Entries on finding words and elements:
________________________________________

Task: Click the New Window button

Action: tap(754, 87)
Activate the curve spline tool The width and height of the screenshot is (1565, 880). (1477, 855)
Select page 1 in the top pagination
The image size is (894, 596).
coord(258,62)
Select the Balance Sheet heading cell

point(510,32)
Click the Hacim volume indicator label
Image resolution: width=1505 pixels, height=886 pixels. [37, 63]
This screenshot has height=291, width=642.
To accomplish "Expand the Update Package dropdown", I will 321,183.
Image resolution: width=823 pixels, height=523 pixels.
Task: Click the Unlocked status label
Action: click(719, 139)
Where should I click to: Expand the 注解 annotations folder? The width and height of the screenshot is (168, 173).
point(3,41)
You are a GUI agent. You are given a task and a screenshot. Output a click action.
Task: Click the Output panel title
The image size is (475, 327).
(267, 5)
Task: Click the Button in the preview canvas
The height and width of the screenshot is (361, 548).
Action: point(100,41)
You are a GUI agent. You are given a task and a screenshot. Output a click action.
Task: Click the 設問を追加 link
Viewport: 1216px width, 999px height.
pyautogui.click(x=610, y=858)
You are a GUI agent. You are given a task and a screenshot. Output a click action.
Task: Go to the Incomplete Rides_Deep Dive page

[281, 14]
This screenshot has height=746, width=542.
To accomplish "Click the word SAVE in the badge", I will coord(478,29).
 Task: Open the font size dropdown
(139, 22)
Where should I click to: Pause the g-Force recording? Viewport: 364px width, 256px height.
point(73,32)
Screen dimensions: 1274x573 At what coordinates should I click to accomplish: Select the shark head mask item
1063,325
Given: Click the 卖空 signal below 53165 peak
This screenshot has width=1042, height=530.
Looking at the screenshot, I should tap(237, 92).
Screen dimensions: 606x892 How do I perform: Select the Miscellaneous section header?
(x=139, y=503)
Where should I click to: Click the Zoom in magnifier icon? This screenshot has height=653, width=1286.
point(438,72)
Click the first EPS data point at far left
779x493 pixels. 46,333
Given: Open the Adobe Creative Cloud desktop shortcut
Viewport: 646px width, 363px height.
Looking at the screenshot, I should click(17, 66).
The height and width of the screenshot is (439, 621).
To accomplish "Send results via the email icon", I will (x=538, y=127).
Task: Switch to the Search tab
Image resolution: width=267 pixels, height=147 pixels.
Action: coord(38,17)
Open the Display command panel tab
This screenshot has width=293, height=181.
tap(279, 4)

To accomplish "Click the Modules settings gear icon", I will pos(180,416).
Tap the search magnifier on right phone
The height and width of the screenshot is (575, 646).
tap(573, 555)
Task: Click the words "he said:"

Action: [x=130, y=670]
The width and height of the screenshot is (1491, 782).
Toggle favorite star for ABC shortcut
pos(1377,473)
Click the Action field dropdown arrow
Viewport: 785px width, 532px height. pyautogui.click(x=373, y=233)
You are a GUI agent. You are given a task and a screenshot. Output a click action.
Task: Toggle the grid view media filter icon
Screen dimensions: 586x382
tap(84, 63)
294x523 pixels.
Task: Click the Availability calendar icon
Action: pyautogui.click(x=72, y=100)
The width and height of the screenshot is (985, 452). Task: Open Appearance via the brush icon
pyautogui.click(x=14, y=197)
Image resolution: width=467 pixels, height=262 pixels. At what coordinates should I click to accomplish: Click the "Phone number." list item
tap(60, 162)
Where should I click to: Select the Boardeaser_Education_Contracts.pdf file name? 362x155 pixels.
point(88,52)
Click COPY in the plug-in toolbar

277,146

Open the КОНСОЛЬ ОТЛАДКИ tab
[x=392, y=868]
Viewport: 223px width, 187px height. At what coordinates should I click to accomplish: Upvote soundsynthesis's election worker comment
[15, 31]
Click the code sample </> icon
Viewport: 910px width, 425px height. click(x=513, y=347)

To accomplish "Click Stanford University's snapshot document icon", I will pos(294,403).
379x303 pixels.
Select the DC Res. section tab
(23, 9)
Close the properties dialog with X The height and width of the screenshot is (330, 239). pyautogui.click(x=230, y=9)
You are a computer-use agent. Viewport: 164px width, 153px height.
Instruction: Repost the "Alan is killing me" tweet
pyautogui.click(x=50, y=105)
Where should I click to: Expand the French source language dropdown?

________________________________________

Task to carry out:
Copy the stretch from the line containing "You are a computer-use" through the end of the lines, replacing "source language" with "target language" and keeping everything else the same.

Result:
You are a computer-use agent. Viewport: 164px width, 153px height.
Instruction: Repost the "Alan is killing me" tweet
pyautogui.click(x=50, y=105)
Where should I click to: Expand the French target language dropdown?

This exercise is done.